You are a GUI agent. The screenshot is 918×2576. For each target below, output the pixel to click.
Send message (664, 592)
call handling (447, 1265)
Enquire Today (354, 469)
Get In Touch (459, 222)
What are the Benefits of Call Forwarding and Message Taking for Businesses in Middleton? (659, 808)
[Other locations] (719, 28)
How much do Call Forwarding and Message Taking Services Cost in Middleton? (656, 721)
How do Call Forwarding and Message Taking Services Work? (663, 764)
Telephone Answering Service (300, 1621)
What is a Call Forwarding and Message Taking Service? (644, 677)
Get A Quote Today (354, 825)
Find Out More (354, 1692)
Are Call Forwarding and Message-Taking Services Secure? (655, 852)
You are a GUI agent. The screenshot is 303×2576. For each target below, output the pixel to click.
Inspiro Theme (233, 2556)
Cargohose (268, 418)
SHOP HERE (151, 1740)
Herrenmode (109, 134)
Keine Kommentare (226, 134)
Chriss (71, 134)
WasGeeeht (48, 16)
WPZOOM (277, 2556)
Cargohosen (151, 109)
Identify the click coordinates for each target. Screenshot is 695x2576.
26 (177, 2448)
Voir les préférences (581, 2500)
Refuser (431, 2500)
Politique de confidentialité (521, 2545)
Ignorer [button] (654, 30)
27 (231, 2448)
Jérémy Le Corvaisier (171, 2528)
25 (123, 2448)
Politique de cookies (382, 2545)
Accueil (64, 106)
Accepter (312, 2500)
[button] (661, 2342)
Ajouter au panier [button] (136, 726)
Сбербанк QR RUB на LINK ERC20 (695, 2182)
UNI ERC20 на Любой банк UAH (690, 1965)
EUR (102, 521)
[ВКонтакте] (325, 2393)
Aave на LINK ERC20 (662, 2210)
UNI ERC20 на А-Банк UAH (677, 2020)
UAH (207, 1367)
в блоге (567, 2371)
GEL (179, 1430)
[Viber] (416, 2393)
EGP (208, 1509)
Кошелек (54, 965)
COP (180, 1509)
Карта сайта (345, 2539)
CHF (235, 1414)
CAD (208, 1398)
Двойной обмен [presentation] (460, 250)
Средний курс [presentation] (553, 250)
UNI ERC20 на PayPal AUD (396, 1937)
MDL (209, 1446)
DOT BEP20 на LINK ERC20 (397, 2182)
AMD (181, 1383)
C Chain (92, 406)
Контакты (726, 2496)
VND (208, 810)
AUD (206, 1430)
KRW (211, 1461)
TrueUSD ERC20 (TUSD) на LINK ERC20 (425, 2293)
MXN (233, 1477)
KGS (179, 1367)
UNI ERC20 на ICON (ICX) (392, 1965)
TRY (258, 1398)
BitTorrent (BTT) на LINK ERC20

____________________

Task instructions → Starting at the line with "KGS (179, 1367)", copy every line up to and including the last one in the entries above.

Written response →
KGS (179, 1367)
UNI ERC20 на ICON (ICX) (392, 1965)
TRY (258, 1398)
BitTorrent (BTT) на LINK ERC20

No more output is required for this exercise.